The home side's hopes of a fourth batting point hinged on scoring 46 runs from 14 overs at the start of the day. They were dealt an early blow when Adam Rouse was bowled by Tony Palladino shouldering arms without adding to his overnight score of 2.
Gidman suffered some anxious moments moving from 88 to three figures, none greater than the edge to third man off Palladino, which brought up his century off 178 balls, with 16 fours. It followed the 119 he scored against Hampshire at Southampton last week.
Taylor helped Palladino keep a tight rein on the scoring rate and was rewarded with the total on 319 when Tom Smith, on 2, edged to first slip where Madsen parried the ball for second slip Wes Durston to take the catch.
It was 329 for 9 when the impressive Taylor found the edge of namesake Jack Taylor's bat and this time Madsen took the catch himself. Liam Norwell then helped to add a useful 27 with Gidman, who was finally bowled by Mark Footitt to end the innings. Both teams collected three bonus points.

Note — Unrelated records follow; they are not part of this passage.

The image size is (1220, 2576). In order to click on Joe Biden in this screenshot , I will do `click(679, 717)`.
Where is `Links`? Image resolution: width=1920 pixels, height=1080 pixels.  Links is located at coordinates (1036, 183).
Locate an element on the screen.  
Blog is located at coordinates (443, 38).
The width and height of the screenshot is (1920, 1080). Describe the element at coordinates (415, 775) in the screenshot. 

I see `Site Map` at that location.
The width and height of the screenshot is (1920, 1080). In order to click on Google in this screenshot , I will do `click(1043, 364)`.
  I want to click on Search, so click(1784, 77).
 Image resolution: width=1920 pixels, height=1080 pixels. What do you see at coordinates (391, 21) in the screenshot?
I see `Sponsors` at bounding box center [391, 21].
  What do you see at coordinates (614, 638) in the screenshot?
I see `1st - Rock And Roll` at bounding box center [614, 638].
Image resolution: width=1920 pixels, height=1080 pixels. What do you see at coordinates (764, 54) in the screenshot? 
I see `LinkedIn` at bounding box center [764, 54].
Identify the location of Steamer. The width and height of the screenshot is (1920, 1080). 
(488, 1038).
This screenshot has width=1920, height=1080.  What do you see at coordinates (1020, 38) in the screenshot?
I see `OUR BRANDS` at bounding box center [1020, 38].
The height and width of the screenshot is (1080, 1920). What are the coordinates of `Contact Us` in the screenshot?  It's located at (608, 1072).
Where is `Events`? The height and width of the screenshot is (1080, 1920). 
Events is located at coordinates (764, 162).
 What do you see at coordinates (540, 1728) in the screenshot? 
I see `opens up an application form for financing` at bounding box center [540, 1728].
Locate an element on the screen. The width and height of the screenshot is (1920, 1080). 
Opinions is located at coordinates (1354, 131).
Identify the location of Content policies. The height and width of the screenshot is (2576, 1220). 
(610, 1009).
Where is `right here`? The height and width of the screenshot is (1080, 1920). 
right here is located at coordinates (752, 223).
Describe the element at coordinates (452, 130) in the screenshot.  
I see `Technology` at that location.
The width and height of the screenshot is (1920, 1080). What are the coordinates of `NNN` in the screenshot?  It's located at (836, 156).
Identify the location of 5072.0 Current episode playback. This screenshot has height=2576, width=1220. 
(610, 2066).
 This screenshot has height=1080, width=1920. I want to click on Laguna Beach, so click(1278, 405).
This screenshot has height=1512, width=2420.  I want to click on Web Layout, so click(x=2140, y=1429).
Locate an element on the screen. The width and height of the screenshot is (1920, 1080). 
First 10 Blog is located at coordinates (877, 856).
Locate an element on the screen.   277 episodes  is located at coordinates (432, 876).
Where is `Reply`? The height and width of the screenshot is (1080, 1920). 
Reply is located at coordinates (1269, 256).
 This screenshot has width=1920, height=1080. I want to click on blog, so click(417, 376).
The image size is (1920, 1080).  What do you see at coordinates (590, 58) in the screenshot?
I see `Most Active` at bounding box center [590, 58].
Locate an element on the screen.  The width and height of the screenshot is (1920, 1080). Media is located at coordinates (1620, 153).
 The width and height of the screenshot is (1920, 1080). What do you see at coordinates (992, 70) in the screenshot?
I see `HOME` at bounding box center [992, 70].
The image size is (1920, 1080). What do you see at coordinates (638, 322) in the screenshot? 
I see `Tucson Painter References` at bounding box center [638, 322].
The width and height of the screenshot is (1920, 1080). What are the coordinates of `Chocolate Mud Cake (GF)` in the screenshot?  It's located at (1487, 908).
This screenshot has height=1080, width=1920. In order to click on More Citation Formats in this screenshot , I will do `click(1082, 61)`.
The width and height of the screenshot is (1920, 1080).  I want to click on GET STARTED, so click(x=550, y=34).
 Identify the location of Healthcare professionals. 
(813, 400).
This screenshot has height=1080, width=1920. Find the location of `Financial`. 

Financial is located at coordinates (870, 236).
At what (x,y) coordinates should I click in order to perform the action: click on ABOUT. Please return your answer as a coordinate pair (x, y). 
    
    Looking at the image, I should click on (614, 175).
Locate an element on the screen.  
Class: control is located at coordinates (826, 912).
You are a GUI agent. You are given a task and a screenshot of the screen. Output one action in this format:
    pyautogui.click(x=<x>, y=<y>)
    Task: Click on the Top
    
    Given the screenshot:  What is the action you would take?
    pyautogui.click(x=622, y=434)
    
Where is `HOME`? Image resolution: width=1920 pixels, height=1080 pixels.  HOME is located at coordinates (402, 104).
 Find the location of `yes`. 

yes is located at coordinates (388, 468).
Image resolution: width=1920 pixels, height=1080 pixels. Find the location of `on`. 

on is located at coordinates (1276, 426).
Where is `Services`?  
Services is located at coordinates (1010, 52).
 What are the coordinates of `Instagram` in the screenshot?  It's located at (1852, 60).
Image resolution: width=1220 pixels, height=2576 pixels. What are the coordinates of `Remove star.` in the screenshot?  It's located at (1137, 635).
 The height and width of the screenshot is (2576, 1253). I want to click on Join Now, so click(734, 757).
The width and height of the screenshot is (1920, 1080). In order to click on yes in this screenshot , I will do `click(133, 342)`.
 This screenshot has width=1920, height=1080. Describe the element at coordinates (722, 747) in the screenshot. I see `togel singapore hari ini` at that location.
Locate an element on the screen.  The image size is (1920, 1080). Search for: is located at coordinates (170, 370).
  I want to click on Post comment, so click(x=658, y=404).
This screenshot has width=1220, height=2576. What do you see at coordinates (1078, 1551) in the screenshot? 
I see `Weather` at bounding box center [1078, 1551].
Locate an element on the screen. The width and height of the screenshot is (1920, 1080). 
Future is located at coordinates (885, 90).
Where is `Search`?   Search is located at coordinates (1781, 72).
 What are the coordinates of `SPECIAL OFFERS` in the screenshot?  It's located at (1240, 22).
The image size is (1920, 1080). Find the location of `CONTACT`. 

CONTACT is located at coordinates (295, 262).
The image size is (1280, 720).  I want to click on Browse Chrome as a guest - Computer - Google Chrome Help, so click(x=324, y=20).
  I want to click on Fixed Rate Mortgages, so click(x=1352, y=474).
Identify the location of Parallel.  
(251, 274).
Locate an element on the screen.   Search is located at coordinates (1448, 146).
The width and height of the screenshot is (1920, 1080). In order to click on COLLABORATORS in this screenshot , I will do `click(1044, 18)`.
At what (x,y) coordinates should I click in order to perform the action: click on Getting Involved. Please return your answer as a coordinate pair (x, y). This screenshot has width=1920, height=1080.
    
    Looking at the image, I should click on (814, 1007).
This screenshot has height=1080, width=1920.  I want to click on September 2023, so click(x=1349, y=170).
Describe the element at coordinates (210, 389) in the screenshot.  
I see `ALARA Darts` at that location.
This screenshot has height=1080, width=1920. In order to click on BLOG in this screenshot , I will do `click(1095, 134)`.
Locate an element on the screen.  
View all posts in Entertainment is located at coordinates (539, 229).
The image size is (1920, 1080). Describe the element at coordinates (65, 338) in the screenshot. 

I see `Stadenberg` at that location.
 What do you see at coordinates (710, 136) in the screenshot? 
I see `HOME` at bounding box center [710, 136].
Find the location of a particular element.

Derbyshire had to negotiate four overs before lunch, which saw them score eight runs. The total had progressed to 30 in the afternoon session when Gidman broke through with the ball, pinning Billy Godleman lbw for 11, having just switched to the College Lawn End.
Slater played positively to reach a half-century off 85 balls, with six fours, with Madsen settling in to add 81 for the second wicket. Their partnership was ended by Hamish Marshall's medium-pace as he had Slater caught behind by Rouse, standing up to the stumps, for 70.
It was 115 for 2 at tea and Gloucestershire should have claimed Chanderpaul's prized wicket soon after the break when Rouse failed to stump him on 14 as he advanced well down the pitch to left-arm spinner Smith.
Home supporters must have feared that the error would be costly. By stumps Chanderpaul and Madsen had put on 105 for the third wicket, with power to add on Wednesday morning.
Madsen reached a fluid half-century off 101 balls, with seven fours, and looked in prime form, despite a pitch that was offering occasional turn for Gloucestershire's two spinners. Chanderpaul played with increasing freedom and followed his partner to 50 off 103 deliveries, with five fours.
At the close Gidman said: "I've struck a bit of form with the bat and I'm feeling confident at the crease. It was difficult facing the second new ball, but other than that I went in at a good time on a decent pitch.
"We're disappointed with how we have bowled this afternoon because the new ball was doing a bit and there were signs of turn. Now two dangerous players are well set."
Derbyshire's Slater, who is still waiting for his first Derbyshire hundred, said: "I thought today might be my day, but it wasn't to be. The pitch is not as good as the scores suggest. It's okay when you get in, but it's tricky getting in."